Establishment of polarity in the egg can be described as the earliest step in embryonic patterning. A single cell, the fertilized egg, contains the information that will ultimately specify the entire organism. As the egg divides during the early stages of embryonic development, different cells acquire different fates. One mechanism to account for this difference in developmental potential among the cleavage cells is the sequestering of molecules in the egg that could specify such potential. It is a long-standing proposal that localization of such determinants prior to fertilization can provide the basis for pattern formation in the early embryo. While there is evidence for the existence of localized cytoplasmic determinants in many systems, the identities of such determinants remain largely unknown in vertebrates, and the mechanisms for establishment of polarity in the oocyte are poorly understood.

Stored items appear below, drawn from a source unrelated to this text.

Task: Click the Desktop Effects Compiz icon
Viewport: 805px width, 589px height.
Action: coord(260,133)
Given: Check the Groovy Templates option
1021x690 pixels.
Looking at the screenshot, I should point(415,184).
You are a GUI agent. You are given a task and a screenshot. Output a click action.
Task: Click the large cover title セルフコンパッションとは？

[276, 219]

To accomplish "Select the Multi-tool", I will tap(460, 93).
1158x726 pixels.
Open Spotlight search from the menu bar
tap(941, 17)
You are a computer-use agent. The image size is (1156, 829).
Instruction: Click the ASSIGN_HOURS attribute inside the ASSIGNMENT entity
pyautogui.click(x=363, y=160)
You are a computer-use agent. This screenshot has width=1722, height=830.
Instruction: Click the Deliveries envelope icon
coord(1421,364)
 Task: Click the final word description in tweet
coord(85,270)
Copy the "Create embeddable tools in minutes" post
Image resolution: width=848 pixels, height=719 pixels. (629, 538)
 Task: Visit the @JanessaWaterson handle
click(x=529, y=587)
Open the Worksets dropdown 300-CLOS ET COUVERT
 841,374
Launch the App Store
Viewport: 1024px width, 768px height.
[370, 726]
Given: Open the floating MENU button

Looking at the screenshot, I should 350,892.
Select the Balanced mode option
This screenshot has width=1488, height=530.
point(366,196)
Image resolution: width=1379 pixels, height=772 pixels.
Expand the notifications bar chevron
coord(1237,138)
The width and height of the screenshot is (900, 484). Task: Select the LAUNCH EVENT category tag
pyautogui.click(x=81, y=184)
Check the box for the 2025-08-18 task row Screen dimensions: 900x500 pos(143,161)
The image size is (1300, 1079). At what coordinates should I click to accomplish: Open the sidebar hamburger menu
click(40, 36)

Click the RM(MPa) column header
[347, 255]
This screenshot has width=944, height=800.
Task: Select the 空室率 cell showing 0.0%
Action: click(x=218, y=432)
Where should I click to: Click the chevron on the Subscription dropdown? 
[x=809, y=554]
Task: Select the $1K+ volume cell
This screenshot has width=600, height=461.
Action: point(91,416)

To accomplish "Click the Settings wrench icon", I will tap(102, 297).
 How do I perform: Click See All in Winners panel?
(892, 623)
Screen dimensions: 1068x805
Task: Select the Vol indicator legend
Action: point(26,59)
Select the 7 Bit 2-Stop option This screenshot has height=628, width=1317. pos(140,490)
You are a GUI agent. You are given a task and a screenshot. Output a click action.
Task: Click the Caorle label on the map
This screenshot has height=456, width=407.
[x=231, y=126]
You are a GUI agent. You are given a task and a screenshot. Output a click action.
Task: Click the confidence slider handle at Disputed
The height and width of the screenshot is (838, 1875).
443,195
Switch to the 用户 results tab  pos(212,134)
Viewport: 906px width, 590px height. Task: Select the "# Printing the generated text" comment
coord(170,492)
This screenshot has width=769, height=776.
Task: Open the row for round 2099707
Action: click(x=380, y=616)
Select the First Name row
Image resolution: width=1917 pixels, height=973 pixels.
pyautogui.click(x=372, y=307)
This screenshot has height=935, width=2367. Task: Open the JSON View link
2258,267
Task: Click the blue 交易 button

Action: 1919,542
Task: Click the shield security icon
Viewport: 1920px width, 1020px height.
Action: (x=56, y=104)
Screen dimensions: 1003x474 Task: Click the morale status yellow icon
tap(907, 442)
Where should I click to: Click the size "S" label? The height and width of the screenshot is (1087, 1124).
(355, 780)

In eggs of the frog, Xenopus laevis, cell polarity is readily apparent along the animal/vegetal (AV) axis, which represents an axis of developmental potential whereby specific cell fates are assigned with respect to the AV axis. What is not known are the identities of all the presumptive maternal determinants, and how they come to be properly localized in the oocyte. Such determinants can be localized as mRNA or protein; localized mRNAs are well documented in the Xenopus oocyte, and some are thought to play roles in axial patterning. While it is apparent that not all of the localized maternal components are RNAs, little progress has been made on identifying localized maternal protein determinants.
The goal of the proposed research is to identify and characterize localized maternal protein determinants in the Xenopus egg. The foundation for this work has been laid by Dr. Mowry's success in devising a subtractive immunization scheme to obtain monoclonal antibodies specific for proteins that are localized in the frog egg. Focusing their efforts on two of these vegetally localized proteins, three specific objectives are proposed: I. They will characterize the localized proteins at both the molecular and cytological levels. II. They will probe functions of the localized proteins in patterning and polarity. III. They will investigate the mechanism by which these proteins are restricted to the vegetal cortex.
These experiments are designed to investigate how developmental signals are spatially distributed to underlie patterning in the vertebrate embryo, and may also provide insight into how into how polarity is established in the oocyte.